It's OK Not to "Fight Back": Why I Am Teaching My Sons to Embrace Their "Soft" Side

by Opal Stacie

“That’s for girls!”

My five-year-old son said, like I had uttered a curse word or disrespected him in some way. He was having none of it, with the pink-ish pants I placed on the counter to purchase for a spring BBQ we were attending.

For the record, the pants were not pink. They were a salmon color, but his statement still didn’t sit right with me. His statement was confirmation that because he identifies himself as a boy, he would inevitably place limitations on what he can enjoy.

When my oldest son was three, his ability to flip and his natural athleticism had me considering enrolling him into gymnastics. I had hopes of my son being one of the best, even going as far as the Olympics. I pictured a full-ride scholarship and the chance to study at an amazing university whenever I imagined what he could accomplish if he participated in the sport, but his father and uncles saw it as feminine. They insisted that gymnastics would somehow “turn him gay” and he should be playing football instead.
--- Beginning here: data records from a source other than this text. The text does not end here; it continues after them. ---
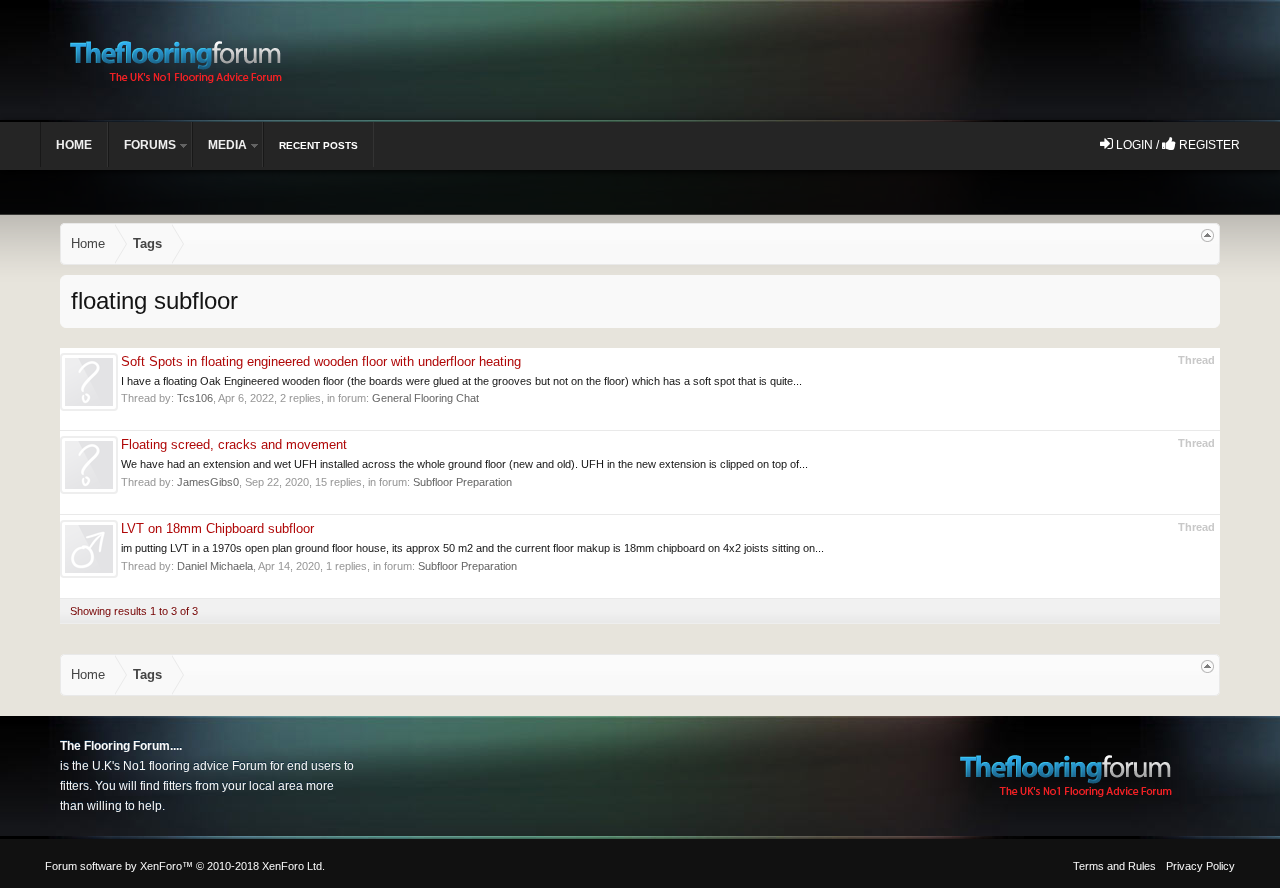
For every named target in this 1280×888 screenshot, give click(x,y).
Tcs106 (195, 398)
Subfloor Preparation (462, 482)
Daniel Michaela (215, 566)
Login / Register (1176, 145)
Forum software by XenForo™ (185, 866)
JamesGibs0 (208, 482)
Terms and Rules (1114, 866)
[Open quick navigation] (1207, 235)
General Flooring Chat (425, 398)
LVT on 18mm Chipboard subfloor (217, 528)
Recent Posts (318, 145)
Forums (150, 145)
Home (74, 145)
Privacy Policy (1200, 866)
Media (227, 145)
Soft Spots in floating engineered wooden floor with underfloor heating (321, 361)
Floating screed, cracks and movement (234, 444)
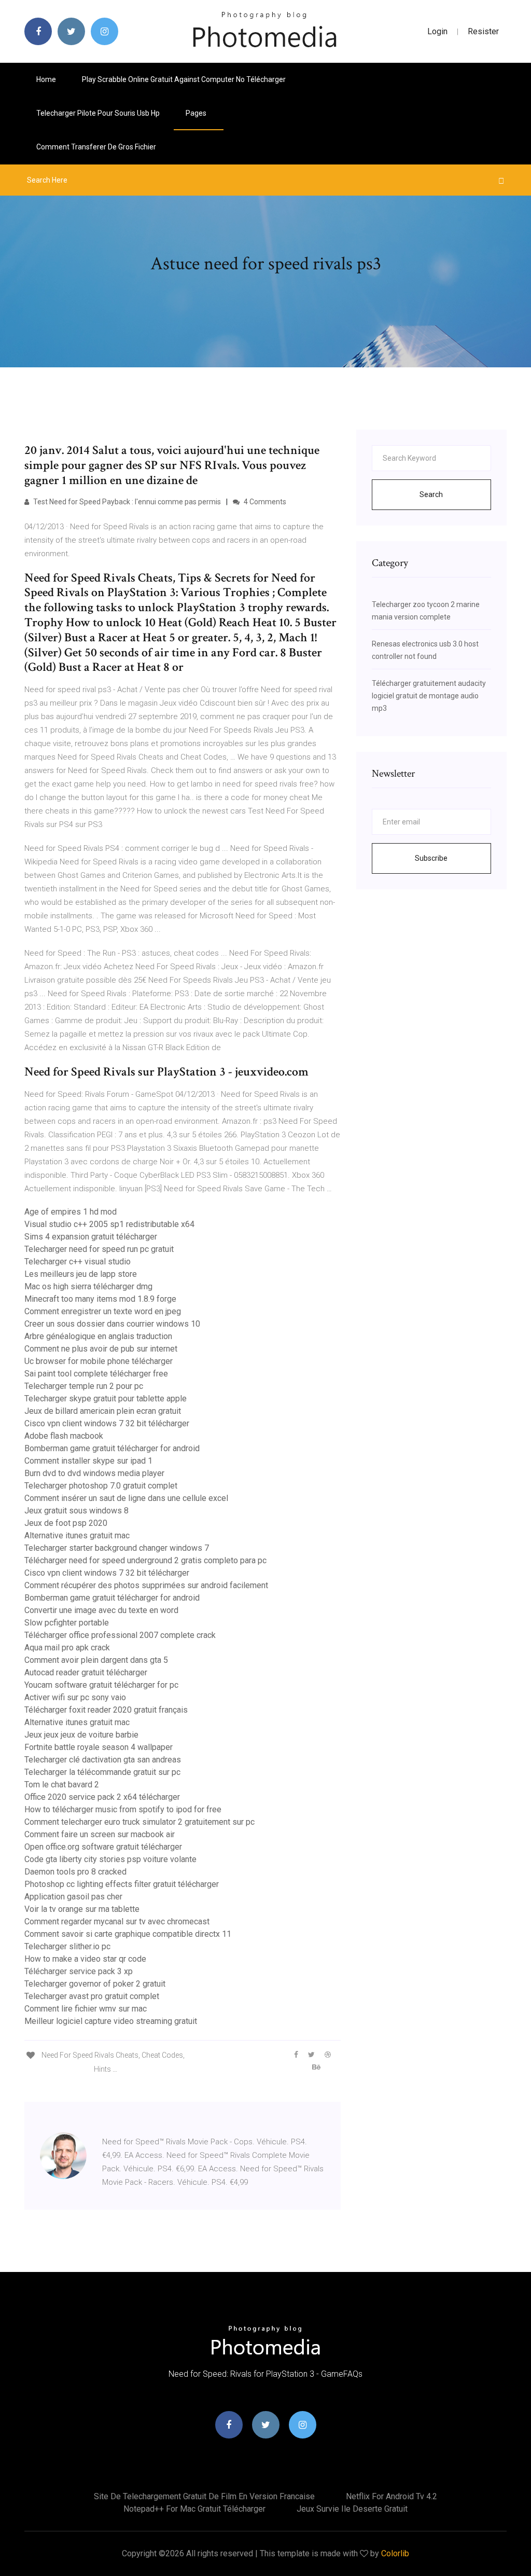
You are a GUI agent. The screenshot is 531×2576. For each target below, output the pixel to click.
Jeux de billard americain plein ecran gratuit (102, 1411)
My five-year-old was born with the physique of a footballer—broad shoulders and a large frame. Big boned, as they say. But the truth is, he does not have an aggressive bone in his body. After a minor physical incident with another child, he expressed that he did not strike back because he did not like the idea of hitting his friend. I smiled, my heart was warm. I was proud—my son was thinking at a mature level for his age. Yet his father was disappointed, disgusted even. “Boys are lions! Boys fight back! Boys don’t cry, they get mad and fight!”

Like any parent, I want my son to defend himself if need be, but if he chooses to do so with logic and restraint—rather than conflict and violence—I can see the strength in that too. I won’t encourage him to allow people to take advantage of him, nor will I allow him to avoid confrontation, but I fully embrace the intrinsic inclination he has towards logic and reasoning.

Unfortunately, if you ask most men (including his father), they’ll call his logic “soft” and adamantly disapprove. This has got to change.

If we raise our boys by the virtues of the outdated “boys don’t cry” ideology, they don’t necessarily stop crying. They learn to dislike themselves each time they do. Personally, I don’t like the idea of my child hating who he naturally is on the strength of conformity.

The same goes for raising girls. Girly girls are cute and I adore the color pink, but scolding a little girl who prefers playing with blocks over Barbie dolls is as slippery a slope as encouraging boys to swing first and ask questions last. In my opinion, this kind of teaching does not help children; it stifles their growth and makes their journey to self-discovery muddied with “should be’s” and limits.


I am striving to raise free black boys in a world where their father, uncles, and society at large has a stringent view of the “right way” for them to be a man. The world already has a distorted view of the character of black children. I refuse to allow my boys to accept defeat and conform to those ideas as well.

I’m not a feminist, nor am I trying to be. I’m just a woman who once upon a time, to quote Brene Brown, “traded her authenticity for approval.” I am grateful for the lessons learned along the way and I am compelled to teach my sons to be great, but I cannot do that authentically if I continue to hold on to patriarchal views of who they should be. The “should be’s” and limits I learned as a kid had a hand in the tumultuous experiences that plagued my teenage years and I want different for my sons.

I am not interested in teaching my boys to be the “right” version of a man. I’m more focused on helping them to be the most genuine version of themselves, whatever that may be.